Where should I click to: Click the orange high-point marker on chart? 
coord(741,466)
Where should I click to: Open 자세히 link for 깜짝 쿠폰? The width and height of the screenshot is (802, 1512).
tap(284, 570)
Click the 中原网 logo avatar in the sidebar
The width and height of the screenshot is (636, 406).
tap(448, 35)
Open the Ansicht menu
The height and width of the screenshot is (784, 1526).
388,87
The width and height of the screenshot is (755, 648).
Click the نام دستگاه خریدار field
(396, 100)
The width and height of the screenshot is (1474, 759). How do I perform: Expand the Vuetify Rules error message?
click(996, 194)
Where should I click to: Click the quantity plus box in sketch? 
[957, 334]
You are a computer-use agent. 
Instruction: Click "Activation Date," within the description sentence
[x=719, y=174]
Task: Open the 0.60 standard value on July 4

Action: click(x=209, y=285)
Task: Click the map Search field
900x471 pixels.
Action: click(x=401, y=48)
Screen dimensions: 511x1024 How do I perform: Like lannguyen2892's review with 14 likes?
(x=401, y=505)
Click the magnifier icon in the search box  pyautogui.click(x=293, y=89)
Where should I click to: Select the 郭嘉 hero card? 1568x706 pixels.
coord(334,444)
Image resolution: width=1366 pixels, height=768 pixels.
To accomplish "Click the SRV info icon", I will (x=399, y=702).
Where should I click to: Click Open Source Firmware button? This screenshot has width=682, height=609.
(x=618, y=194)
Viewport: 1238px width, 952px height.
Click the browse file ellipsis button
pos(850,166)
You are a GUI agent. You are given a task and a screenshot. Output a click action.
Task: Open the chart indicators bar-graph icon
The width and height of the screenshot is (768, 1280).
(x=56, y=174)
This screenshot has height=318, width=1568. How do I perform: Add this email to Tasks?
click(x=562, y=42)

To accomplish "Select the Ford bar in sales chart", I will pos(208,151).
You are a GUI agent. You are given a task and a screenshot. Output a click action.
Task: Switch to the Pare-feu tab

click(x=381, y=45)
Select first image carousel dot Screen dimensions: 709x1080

Required action:
Look above for the line containing "The width and height of the screenshot is (768, 1280)."; copy from it through the last line, exactly, and nothing more.

Task result:
The width and height of the screenshot is (768, 1280).
(x=56, y=174)
This screenshot has height=318, width=1568. How do I perform: Add this email to Tasks?
click(x=562, y=42)

To accomplish "Select the Ford bar in sales chart", I will pos(208,151).
You are a GUI agent. You are given a task and a screenshot. Output a click action.
Task: Switch to the Pare-feu tab

click(x=381, y=45)
Select first image carousel dot Screen dimensions: 709x1080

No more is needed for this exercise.